In the reporting period total assets of the Alfa Banking Group increased by 5.9% to USD 48.6 billion at December 31, 2013 from USD 45.9 billion at December 31, 2012. As at December 31, 2013 total gross corporate loans increased by 2.3% to USD 27.8 billion (USD 27.2 billion as at December 31, 2012), while total gross loans to individuals increased by 32.7% to USD 6.2 billion (USD 4.6 billion as at December 31, 2012), mostly represented by growth of credit card loans, personal installment loans and consumer loans. The overall provisioning rate increased to 4.3% as at December 31, 2013 from 4.0% as at December 31, 2012. Share of overdue loans (by one and more days) in total portfolio slightly increased from 1.6% as at December 31, 2012 to 2.1% as at December 31, 2013 mainly due to rise in retail overdue loans in line with the market trend. Provisions coverage of overdue loans amounted to 205% at 2013 which is well above market averages. Cost of risk as at December 31, 2013 comprised 1.72% compared with 0.35% as at December 31, 2012.

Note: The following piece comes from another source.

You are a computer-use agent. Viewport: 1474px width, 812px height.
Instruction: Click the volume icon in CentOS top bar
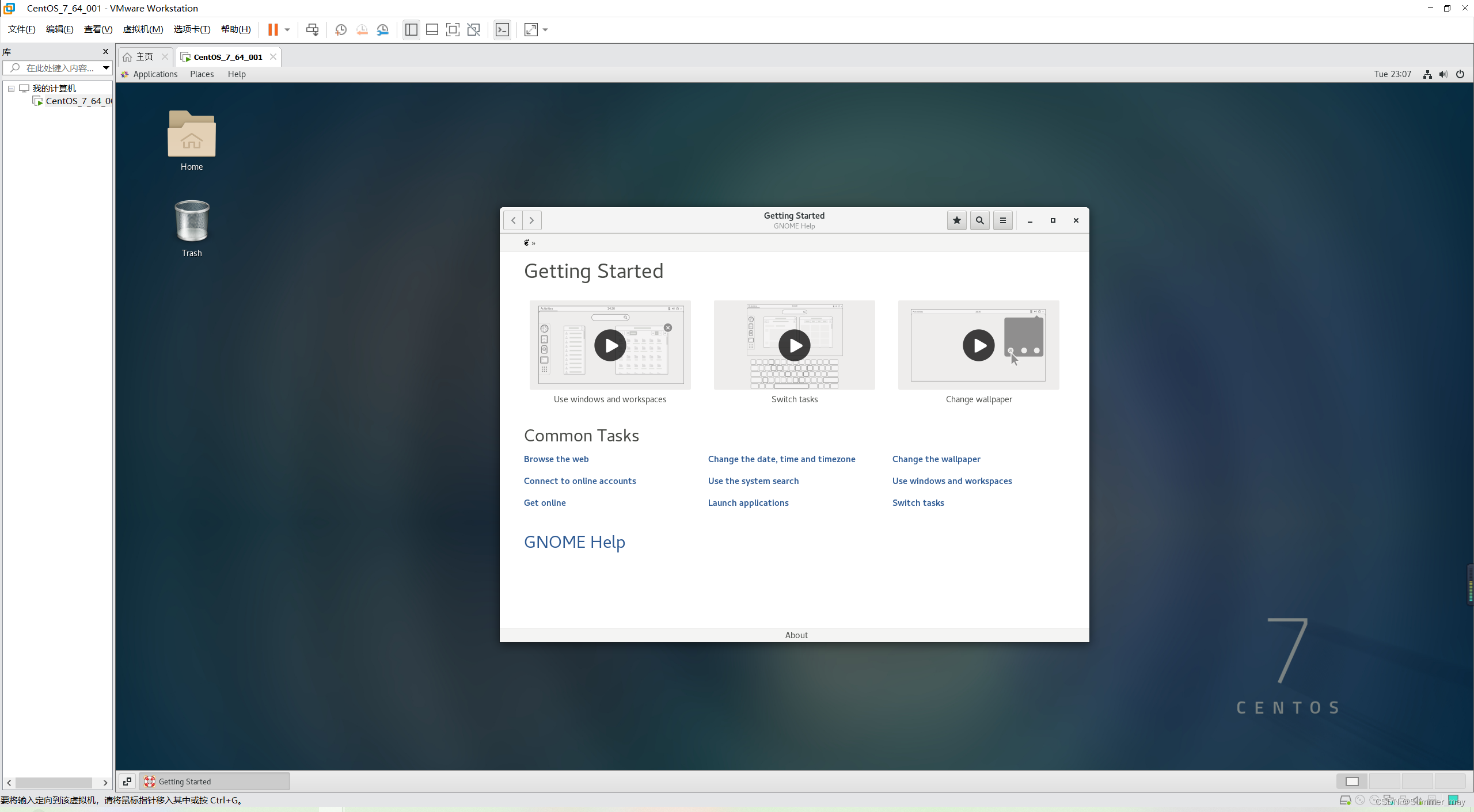[1443, 74]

In the funding structure of the Alfa Banking Group customer accounts remained stable at USD 26.7 billion as at December 31, 2013. Meanwhile, retail customer accounts increased by 17.8% to USD 14.4 billion as at December 31, 2013. In 2013, the Alfa Banking Group issued ruble denominated bonds in the total amount of RUR 20 billion and placed debut ruble-denominated Eurobonds (LPNs) in the amount of RUR 10 billion. In April 2013, the Alfa Banking Group received a USD 350 million syndicated loan.

As at December 31, 2013, cash and cash equivalents accounted for 12% of total assets. In addition, the Alfa Banking Group holds investment portfolio of highly liquid debt securities available for sale and repo amounting to USD 2.1 billion. The Group has also access to secured and unsecured funding provided by the Central Bank of Russia.

The Alfa Banking Group has maintained its position as the top Russian private bank by total assets, total equity, customer accounts and loan portfolio, also being one of the most profitable banks on the market.

The Alfa Banking Group’s full year 2013 IFRS accounts have been audited by PwC.